Picture the snack aisle of your local grocery store. Before you start planning your next meal, pay attention to what your eyes are doing as you bring up this mental image. You will likely notice that your eyes are moving around as you visualize different features of this scene. A new study published in Cerebral Cortex suggests that attempts to remember visual scenes benefit from the re-enactment of eye movement patterns.

Researchers from the Rotman Research Institute at Baycrest tracked the eye movements and brain activity of participants as they repeatedly viewed and later recalled complex visual scenes. They found that patterns of eye movement positively correlated with more vivid memorization and recall.

Specifically, eye movement patterns during recall represented a similar but condensed version of eye movement during original observation. To put that in grocery aisle terms: when you picture the chip section of your local snack shack, your eyes replay the critical motions that occurred when you initially scanned the shelf.

The phenomenon was first proposed in 1949 by Donald Hebb, a renowned Canadian psychologist who was influential in the field of neuropsychology.

Hebb suggested that we engage with mental images the same way we engage with the objects of our perception. We use our eyes to shift attention to different features while piecing together a coherent picture.

Before you start frantically shifting your eyes in an attempt to retrieve answers on your next exam, there are two things to note.

First, it remains unclear whether these results extend to text-based memory retrieval. “[Although] our results would be expected to extend to text-based memories if the text is memorized as part of an image of the page or screen… we have no direct evidence to support this conjecture,” wrote Michael Bone, lead author and U of T PhD student, in an email to The Varsity.

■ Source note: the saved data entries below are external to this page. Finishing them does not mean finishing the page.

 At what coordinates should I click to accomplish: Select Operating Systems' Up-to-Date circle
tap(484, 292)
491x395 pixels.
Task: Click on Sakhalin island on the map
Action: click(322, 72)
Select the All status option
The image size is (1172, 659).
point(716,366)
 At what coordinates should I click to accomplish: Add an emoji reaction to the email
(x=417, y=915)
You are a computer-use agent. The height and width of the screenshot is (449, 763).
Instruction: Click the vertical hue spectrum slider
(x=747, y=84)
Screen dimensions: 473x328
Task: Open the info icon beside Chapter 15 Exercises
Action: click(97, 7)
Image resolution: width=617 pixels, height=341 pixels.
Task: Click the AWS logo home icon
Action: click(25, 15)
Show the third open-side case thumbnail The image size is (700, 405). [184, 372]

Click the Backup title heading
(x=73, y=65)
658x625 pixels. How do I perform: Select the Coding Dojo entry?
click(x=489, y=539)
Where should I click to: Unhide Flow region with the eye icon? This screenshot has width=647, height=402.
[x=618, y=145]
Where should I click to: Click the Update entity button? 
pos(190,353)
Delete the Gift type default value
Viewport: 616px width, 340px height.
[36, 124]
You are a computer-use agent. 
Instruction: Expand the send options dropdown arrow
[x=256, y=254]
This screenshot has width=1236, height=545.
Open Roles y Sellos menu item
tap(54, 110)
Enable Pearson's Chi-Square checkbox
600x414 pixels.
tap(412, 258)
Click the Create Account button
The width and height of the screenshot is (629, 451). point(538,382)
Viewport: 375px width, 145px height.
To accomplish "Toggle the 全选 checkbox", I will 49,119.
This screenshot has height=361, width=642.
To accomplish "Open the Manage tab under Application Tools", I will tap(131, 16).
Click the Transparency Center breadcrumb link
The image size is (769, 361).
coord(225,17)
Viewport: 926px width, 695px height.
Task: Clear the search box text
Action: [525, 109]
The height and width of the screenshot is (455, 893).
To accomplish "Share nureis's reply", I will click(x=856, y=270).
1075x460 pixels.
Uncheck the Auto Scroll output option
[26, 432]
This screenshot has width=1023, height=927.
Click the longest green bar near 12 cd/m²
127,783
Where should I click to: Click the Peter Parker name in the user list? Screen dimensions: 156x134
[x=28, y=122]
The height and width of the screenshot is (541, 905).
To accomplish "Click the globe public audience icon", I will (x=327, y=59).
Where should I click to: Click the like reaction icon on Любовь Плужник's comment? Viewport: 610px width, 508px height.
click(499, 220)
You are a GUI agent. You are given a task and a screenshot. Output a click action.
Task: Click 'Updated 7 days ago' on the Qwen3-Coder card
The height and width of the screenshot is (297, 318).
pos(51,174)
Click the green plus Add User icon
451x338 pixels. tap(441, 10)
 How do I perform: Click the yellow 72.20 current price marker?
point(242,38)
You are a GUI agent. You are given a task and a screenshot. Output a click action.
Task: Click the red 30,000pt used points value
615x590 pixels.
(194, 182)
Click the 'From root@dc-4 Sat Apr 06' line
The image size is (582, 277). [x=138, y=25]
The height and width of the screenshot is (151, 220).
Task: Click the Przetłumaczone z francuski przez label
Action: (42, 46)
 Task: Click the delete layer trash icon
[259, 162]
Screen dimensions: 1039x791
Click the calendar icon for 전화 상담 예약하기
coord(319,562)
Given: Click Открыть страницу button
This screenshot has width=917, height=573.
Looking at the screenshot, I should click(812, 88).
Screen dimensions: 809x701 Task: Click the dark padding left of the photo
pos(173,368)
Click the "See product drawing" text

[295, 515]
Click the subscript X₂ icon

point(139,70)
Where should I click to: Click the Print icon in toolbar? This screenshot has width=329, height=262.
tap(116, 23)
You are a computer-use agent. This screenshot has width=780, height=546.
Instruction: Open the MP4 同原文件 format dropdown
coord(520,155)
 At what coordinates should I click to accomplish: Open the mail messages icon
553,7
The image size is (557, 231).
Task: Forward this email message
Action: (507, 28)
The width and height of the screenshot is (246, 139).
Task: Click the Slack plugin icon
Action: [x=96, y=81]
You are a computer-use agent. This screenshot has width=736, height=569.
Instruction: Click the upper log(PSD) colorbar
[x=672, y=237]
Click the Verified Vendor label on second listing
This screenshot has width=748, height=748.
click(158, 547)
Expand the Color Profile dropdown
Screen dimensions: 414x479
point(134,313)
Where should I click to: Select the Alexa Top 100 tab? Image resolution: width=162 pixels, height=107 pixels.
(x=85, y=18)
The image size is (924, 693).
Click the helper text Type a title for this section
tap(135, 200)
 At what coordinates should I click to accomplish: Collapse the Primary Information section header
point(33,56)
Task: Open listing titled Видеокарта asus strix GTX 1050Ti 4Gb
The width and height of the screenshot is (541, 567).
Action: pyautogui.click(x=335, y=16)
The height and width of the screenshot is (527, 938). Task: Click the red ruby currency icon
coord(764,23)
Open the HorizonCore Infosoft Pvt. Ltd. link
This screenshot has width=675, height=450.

Second, it is unclear whether a deliberate eye movement can facilitate memory. “The current study and most previous studies do not investigate deliberate fixation reinstatement,” said Bone. “The participants are generally unaware that they are reinstating their fixations during imagery, and they are not instructed to do so… We have a study coming up that will directly address the causal question.”

Nevertheless, these results have great practical implications for memory assessment. Because scene-specific eye movements emerge during visualization, this motion can be used as a proxy for neural activity and memory function in some contexts. Bone said that it is possible that easy-to-use and inexpensive eye-trackers could eventually replace expensive MRI machines.

“Eye tracking technology… could detect memory decline associated with the early stages of dementia based on eye-movement irregularities detected while driving, inform the user (after they have parked), and provide the option to send the relevant data directly to their physician,” wrote Bone.

With strong potential for clinical applications, this research is certainly worth keeping an eye on.